Capitaine des Éléphants de Côte d’Ivoire, il a porté les espoirs de tout un peuple, de tout un continent, lors de trois Coupes du Monde: 2006, 2010, 2014, et a été sacré joueur africain de l’année en 2006. Mais, c’est en octobre 2005 que son aura a franchi les frontières du sport: au lendemain d’une qualification historique au mondial, alors que son pays, la Côte d’Ivoire, était coupé en deux, il implore, à genoux, les belligérants ivoiriens de déposer les armes. Un geste rare, qui, avait, sans doute, contribué à suspendra un temps la guerre civile.

En 2007, il met sur pied la «Didier Drogba Foundation», dont les sièges sont basés à Abidjan et Londres, déployant son influence pour l’éducation, la santé et l’autonomisation des communautés africaines.

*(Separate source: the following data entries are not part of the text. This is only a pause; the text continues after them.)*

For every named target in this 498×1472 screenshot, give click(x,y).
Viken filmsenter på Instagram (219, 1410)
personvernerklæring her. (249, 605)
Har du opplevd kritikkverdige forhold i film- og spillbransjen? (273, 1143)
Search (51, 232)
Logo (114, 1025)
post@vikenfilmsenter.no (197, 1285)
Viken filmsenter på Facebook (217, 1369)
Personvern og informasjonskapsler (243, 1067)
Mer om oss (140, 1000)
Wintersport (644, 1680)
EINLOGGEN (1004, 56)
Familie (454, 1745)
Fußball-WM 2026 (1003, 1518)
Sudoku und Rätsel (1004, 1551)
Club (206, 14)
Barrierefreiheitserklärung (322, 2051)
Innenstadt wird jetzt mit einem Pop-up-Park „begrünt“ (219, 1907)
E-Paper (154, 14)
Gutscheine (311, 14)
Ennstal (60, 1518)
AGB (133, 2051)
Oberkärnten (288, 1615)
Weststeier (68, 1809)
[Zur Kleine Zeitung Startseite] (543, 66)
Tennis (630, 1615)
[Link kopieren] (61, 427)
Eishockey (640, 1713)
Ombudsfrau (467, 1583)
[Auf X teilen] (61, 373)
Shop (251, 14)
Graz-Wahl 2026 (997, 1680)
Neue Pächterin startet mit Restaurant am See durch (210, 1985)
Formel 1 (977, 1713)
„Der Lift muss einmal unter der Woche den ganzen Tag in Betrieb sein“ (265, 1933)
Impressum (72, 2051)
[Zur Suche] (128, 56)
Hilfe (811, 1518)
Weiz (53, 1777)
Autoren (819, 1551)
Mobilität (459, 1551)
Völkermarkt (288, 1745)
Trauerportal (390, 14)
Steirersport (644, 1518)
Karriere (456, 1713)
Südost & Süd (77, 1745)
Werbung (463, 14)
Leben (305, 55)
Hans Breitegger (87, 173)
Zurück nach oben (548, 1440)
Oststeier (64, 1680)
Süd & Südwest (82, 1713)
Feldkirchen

Depuis sa retraite footballistique  en 2018, il incarne une figure d’unité, d’engagement et de paix, et demeure l’un des visages les plus aimés du continent. Drogba n’est pas simplement un nom: il est une mémoire vivante, une pulsation d’espérance, une étoile qui veille. Dans ses yeux, le feu d’un peuple et la tendresse d’un père. Il a marqué des buts, oui, mais il a surtout marqué les âmes. Cette interview n’est pas uniquement une affaire de football. C’est aussi un pèlerinage vers ce que peut devenir un homme lorsqu’il choisit d’écouter sa vérité profonde. De ce fait, Didier Drogba est bien plus qu’une légende: il est une présence, une force douce, une voix intérieure qui murmure sans bruit.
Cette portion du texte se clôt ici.